Evidence 2. The crash. How many times have you been hard at work on a paper or porn download when suddenly, your machine has a stroke and your efforts are for naught? I used to think that this was a problem native only to Windows-based machines, and I cursed Bill Gates mightily with invocations of toe fungus and cracked glasses. However, during my time here at "dear old" Dartmouth, I have discovered that Macs, too, are prone to the same type of irritating problems. Ask anyone who has an iMac: they can show you the paperclip that they have to use in the side of their computer in case of a system freeze. For, you see, iMacs have no simple "power" button. They were initially designed by brainless idiots with a fetish for Bondi Blue. The crashes I have mentioned can be triggered by someone doing something so brash as running Word and an internet browser at the same time (the scoundrel!), or even if you look at the computer wrong. I have been witness to bizarre events. On one occasion, a paper I was working on was retitled with the name of an MP3 when I saved the document. Have you ever tried to pass in a paper on metaphysical poetry with the title "Jimi Hendrix- All Along the Watchtower"? It just doesn't fly with professors.

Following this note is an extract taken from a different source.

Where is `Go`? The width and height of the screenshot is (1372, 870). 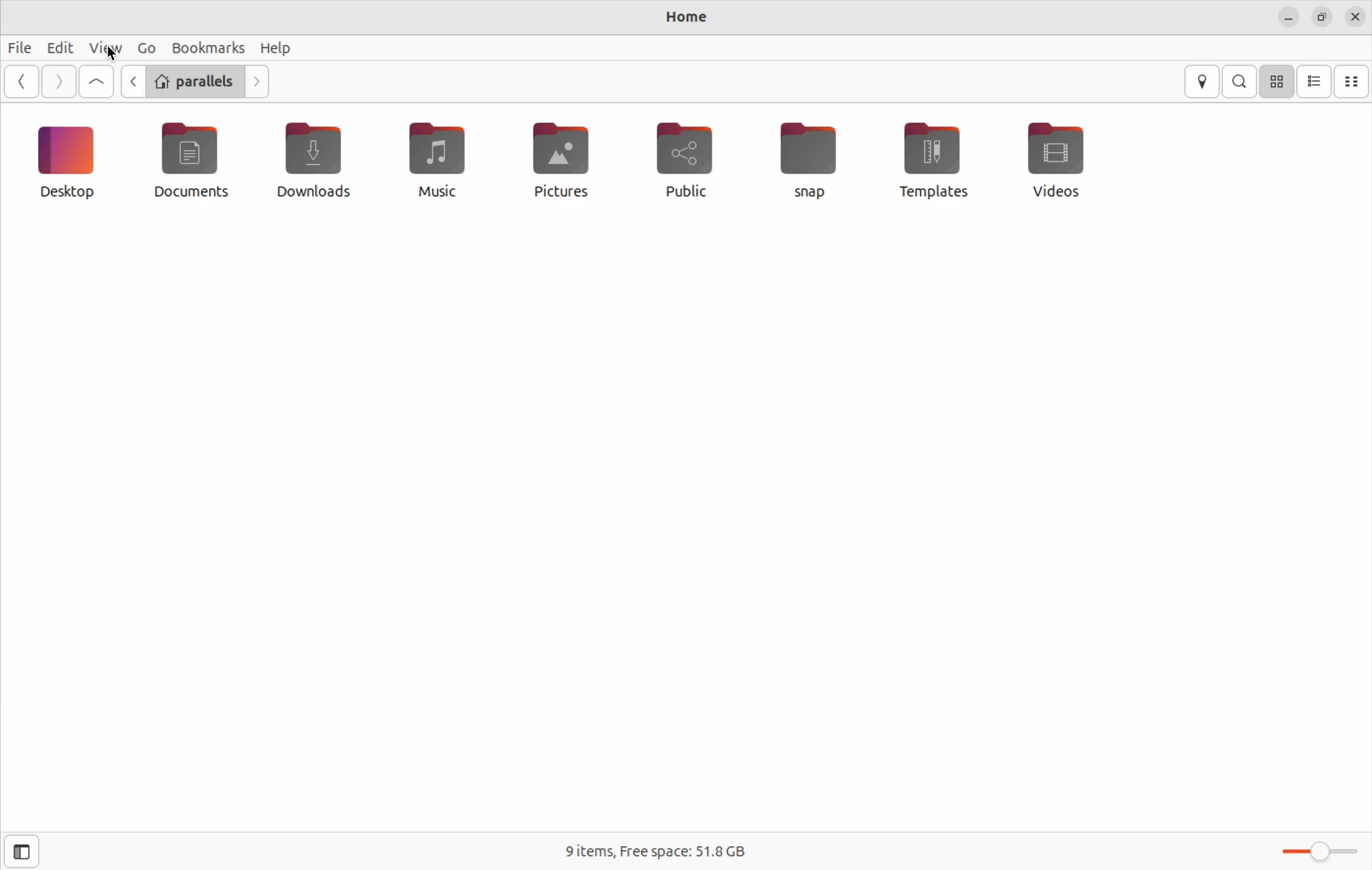
Go is located at coordinates (145, 47). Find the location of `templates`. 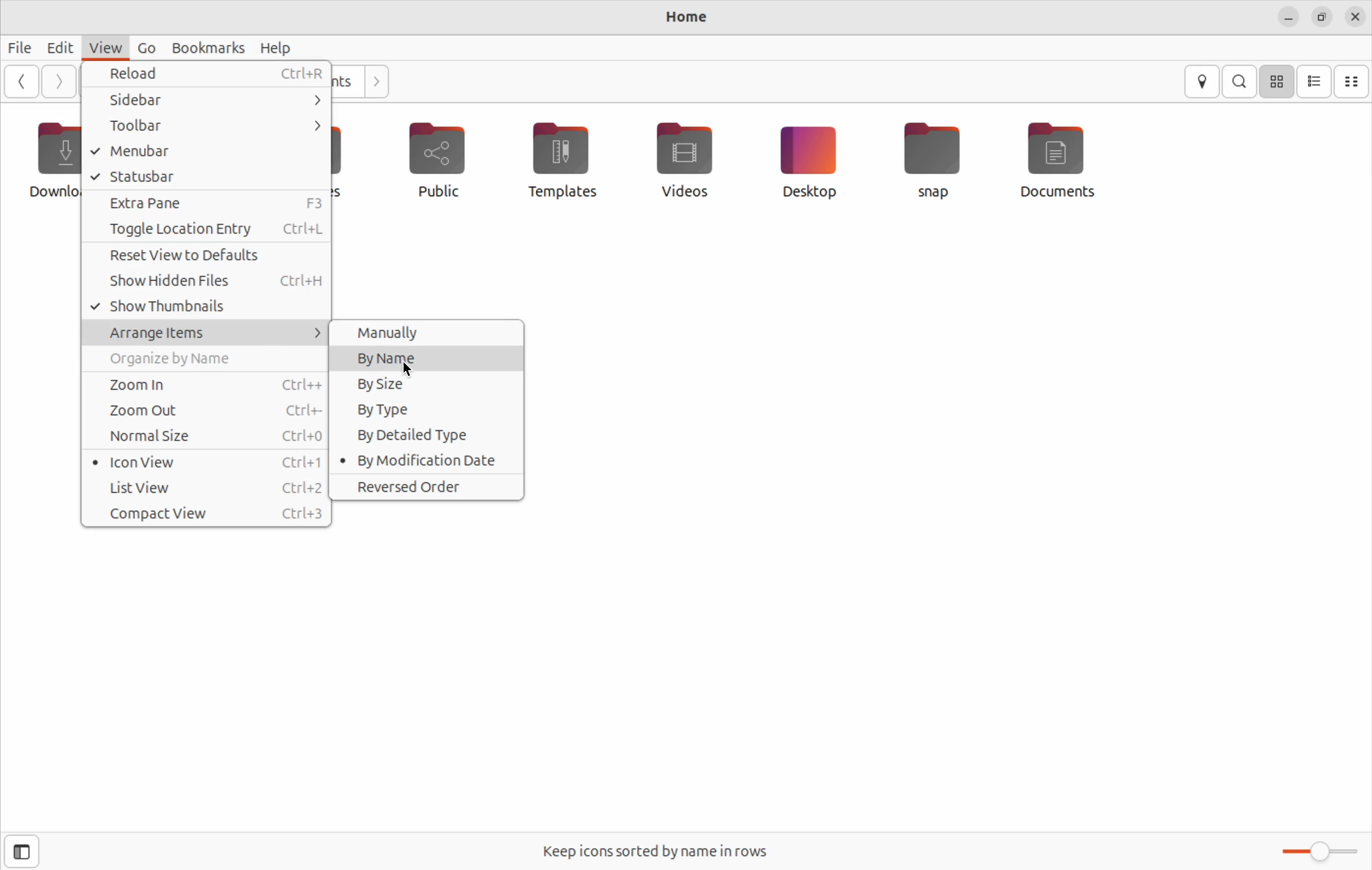

templates is located at coordinates (560, 159).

Evidence 3. The conspiracy. Sometimes I think that no humans really know how computers work on the inside, and that computers are being built and serviced by secret aliens. The humans are just pretending, acting as puppets for their extraterrestrial comrades. Have you ever been able to get a straight answer about what's wrong with your computer when you ask a help-desk person? I think that "help-desk" is an absurd, entirely inaccurate term. In the off-chance that one of the people DOES decide to give in and ask their secret alien how to fix the problem, they will return to you and deliver their answer in the snottiest tone possible. "Well, 'sir,' your CPU is obviously having issues with its motherboard, and if it has a babyboard, the motherboard will be mellowed by grandmotherboardhood. This is something a child can see. You are a moron and should not be allowed to breathe the same air that computers do." And on another note, I have personally seen my cousin build a computer, so he is an alien. Not so secret anymore, eh cuz?

Conclusion. Computers bite the big one in the sky.